Here is one deleted call:
“Hi. Is this Lizzie?”
“Yes, it is.”
“My name is Torie. You left a flyer on my windshield.”
This was great. Another potential client. Things were looking up. “Hi, Torie. I’m glad you called.”
“If I understand your flyer correctly, you’re a psychic. Am I right?”
“I do have the ability to sense certain things when it comes to love.”
“My situation might be a little different from your usual cases,” Torie said.
Lizzie braced herself for what was likely going to be a strange request. “Different can be good,” she told Torie in a cheerful tone. “It adds variety and keeps business from getting boring.”

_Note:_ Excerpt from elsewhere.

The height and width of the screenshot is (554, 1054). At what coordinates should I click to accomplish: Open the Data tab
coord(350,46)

“I want you to help me find a lost love.”
“You mean like a missing person?”
Torie’s love was sort of missing. That definitely could be considered different. “Have you contacted the police?” Lizzie asked.

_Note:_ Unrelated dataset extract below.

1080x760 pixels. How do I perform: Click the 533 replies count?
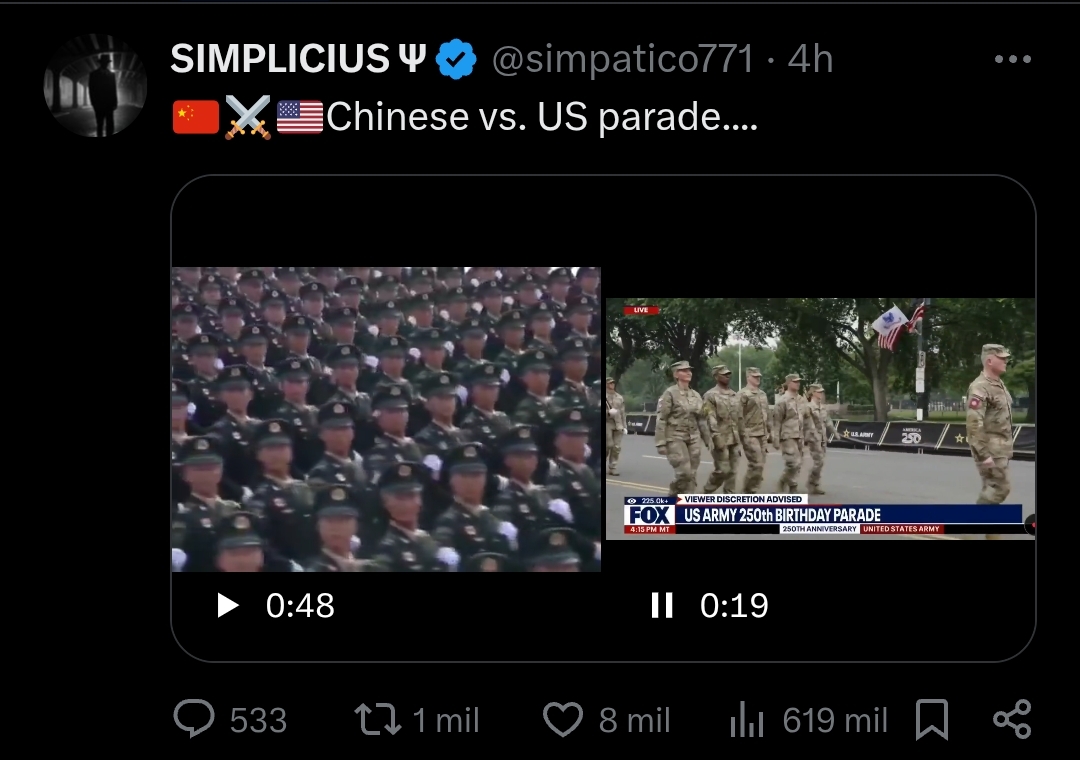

“No. I doubt they can help me in a case like this.”
“I work for a private investigation agency. Maybe my boss could help.”
“I doubt that, too.”
“Torie, maybe you should tell me more about your lost love.”
“Allen’s a wonderful guy. Handsome, kind, smart. I love him,” Torie gushed.
“Well, why did he leave you?”
“He didn’t have a choice.”
“He’s not in prison, is he? There’s nothing Lizzie’s Love Connections can do in a situation like that.”
“Of course not. Allen is not a criminal.”
This was really strange. “Torie, since you know so much, how is it you don’t know where Allen is?”
“Oh, I know where he is. I just can’t contact him.”
“Where exactly is Allen?” Lizzie asked a bit cautiously.
“You can find him at the corner of Dargan and Belton.”
That location was vaguely familiar. Lizzie thought about it for a few seconds. “Isn’t the corner of Dargan and Belton…”
“A cemetery? Yes, it is.” Torie said helpfully.
“I told you this was not going to be your usual case.”
“Is Allen an undertaker or grave digger?” Lizzie really hoped that he was.
“No. Allen’s dead. I need you to conduct a séance so I can talk to him.”
“I’m sorry, Torie. I don’t do séances.”
“Please. I’m willing to pay extra.”
“It’s not that I don’t want to help you.” Actually, that was part of it. Talking to dead people. Was Torie insane? “Contacting the dead is not within the scope of my abilities.” Lizzie was very grateful for that fact.
“Do you know anyone that does have that ability? One of your psychic friends maybe?”
What did Torie think? That there was this big group of psychics living in Ravenside? Or maybe that Lizzie had a string of psychics on speed dial?
“I don’t know anyone who can help you with your situation, Torie. I wish you luck though.”
“Thanks anyway,” Torie said and ended the call.
Lizzie lowered the phone and stared at the screen in disbelief. When she’d conceived the idea of her business, she never considered the possibility that she’d be asked to hook someone up with the nonliving. Maybe she should’ve done some research.